TARZAN #210
(Cover by Joe Kubert)
Published and © by DC, Jul. 1972
[Buy from Mile High]
“Completion: Origin of the Ape-Man! Book 4: Civilization”
Synopsis: Tarzan travels to America to reunite with his lost love, Jane — but will he arrive too late?
Writer: Joe Kubert
Penciler: Kubert
Inker: Kubert
Review: Joe Kubert has been creating comics at a high level for more than 60 years, and his work remains surprisingly vibrant eventoday. But if your Comics Bronze Age editor had to pick just one high point, it’d probably be Kubert’s excellent adaptation of Edgar Rice Burrough’s Tarzan of the Apes. Kubert’s storytelling is solid throughout, and his scratchy, kinetic style adds new energy to a classic story. This final chapter feels a little rushed — it would have been nice to air out Tarzan’s journey to America — but it provides a fitting conclusion to a very strong four-part arc.
Grade: A-
Second opinion: Recommended by The Slings & Arrows Comic Guide (second edition).

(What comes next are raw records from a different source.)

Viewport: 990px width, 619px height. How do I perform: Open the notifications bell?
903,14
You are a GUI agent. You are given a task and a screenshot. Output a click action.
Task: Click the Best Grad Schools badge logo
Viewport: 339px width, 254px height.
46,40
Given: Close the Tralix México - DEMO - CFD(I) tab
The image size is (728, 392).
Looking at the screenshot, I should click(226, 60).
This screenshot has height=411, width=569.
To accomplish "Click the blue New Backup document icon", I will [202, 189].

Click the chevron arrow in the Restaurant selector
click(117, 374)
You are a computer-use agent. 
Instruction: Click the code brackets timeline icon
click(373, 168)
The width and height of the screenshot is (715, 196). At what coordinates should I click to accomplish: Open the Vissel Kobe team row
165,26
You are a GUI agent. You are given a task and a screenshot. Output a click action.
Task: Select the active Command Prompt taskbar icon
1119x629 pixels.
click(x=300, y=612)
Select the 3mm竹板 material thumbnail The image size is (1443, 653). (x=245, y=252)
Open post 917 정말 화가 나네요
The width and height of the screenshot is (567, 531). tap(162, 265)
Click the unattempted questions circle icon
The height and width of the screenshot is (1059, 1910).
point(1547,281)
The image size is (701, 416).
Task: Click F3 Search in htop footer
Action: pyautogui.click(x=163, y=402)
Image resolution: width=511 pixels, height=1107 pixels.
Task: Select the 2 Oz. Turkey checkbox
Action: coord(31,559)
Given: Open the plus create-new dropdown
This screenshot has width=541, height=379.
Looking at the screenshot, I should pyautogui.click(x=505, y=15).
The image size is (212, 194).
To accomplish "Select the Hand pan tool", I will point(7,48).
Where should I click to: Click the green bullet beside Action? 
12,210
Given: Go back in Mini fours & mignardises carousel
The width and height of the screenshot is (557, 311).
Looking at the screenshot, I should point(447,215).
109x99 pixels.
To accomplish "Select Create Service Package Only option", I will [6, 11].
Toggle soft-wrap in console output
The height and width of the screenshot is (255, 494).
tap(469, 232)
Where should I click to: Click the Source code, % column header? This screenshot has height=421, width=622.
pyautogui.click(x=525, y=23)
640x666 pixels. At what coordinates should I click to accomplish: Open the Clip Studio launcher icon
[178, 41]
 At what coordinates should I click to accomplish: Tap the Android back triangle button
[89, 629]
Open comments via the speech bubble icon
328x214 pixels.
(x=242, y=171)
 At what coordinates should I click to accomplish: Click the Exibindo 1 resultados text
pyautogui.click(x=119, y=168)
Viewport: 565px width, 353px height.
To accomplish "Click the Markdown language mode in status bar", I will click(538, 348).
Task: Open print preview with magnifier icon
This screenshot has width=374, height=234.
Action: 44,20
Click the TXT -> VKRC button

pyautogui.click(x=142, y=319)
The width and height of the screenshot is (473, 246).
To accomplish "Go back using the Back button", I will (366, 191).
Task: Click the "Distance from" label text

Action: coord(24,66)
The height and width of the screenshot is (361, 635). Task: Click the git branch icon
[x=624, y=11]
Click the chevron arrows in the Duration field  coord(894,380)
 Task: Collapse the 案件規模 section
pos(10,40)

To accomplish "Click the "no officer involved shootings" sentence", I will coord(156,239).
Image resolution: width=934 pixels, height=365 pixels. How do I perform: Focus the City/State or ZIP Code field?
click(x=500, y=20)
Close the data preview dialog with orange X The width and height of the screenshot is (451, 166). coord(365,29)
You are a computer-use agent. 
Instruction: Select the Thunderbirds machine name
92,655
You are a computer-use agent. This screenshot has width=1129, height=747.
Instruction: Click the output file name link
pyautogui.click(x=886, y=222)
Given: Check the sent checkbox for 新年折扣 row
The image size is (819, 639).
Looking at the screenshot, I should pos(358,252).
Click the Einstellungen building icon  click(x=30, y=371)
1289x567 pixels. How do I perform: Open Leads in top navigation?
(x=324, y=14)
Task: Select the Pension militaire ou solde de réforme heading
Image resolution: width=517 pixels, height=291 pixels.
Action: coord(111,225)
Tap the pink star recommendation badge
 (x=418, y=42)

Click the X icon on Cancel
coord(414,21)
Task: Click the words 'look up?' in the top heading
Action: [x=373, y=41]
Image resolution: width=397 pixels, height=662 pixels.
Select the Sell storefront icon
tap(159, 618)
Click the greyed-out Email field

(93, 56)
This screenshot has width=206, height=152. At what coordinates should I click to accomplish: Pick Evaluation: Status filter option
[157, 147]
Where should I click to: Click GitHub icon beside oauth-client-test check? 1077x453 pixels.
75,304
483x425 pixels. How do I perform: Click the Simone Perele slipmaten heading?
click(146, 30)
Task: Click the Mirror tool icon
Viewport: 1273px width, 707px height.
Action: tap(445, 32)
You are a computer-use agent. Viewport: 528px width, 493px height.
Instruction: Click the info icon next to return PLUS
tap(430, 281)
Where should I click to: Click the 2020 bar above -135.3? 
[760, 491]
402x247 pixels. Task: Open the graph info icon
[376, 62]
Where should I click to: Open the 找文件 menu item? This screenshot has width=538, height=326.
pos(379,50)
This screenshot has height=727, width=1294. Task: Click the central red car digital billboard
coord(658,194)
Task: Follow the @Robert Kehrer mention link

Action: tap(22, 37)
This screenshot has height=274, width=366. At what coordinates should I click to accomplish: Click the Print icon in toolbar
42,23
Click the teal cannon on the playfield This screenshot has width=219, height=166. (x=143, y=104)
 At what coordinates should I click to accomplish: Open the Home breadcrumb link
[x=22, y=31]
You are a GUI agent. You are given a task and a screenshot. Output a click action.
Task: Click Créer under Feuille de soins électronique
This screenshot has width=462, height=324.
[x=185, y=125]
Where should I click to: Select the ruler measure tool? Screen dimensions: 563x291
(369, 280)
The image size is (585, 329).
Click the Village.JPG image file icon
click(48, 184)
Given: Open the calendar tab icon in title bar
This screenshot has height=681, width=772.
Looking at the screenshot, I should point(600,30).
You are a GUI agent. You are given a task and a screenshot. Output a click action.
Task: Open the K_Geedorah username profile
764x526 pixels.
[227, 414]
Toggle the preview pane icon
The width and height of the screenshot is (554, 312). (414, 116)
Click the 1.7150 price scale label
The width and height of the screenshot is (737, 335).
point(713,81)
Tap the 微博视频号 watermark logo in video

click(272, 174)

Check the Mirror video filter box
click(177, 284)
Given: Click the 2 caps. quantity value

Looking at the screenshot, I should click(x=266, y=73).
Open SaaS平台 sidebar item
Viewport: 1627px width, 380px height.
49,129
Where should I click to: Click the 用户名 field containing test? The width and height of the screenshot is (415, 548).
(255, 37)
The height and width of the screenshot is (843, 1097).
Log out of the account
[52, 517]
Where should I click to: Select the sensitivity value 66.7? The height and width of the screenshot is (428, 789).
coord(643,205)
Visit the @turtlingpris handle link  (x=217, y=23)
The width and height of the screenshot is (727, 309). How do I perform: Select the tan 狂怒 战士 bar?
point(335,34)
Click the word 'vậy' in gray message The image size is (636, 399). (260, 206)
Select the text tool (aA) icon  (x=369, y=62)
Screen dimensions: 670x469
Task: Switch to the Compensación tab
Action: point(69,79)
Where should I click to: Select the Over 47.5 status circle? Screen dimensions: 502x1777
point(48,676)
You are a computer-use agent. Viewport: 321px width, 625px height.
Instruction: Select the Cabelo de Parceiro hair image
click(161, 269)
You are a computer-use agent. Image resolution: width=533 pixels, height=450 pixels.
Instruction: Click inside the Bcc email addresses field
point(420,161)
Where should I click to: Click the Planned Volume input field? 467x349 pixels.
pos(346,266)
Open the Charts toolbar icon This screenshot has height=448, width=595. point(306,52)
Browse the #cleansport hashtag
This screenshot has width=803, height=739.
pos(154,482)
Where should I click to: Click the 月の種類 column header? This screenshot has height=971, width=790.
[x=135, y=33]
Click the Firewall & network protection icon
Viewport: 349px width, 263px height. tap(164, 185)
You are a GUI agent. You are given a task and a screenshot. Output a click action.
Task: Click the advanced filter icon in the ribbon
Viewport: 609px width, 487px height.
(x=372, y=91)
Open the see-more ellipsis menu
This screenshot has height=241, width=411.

Cool factor: High-level work from a timeless master of the form. Hard to get much cooler than that.
Not-so-cool factor: William Clayton is the new Lord Greystoke? How the heck did that happen?
Character quotable: “A girl is lost … in that green hell!” — William Clayton, Tarzan’s chief rival for the affections of Jane.
Tarzan story collected in: Tarzan: The Joe Kubert Years Volume One [Buy from Mile High]

Have you seen the Kubert Tarzan tabloids reprinting this story and the adaptation of the second ERB novel? Simply gorgeous, probably the high point for that format.
It’s a shame DC never reprinted any of Kirby’s New Gods or Kamandi at that size. Some of those two-page spreads at tabloid dimensions would have knocked people out of their chairs.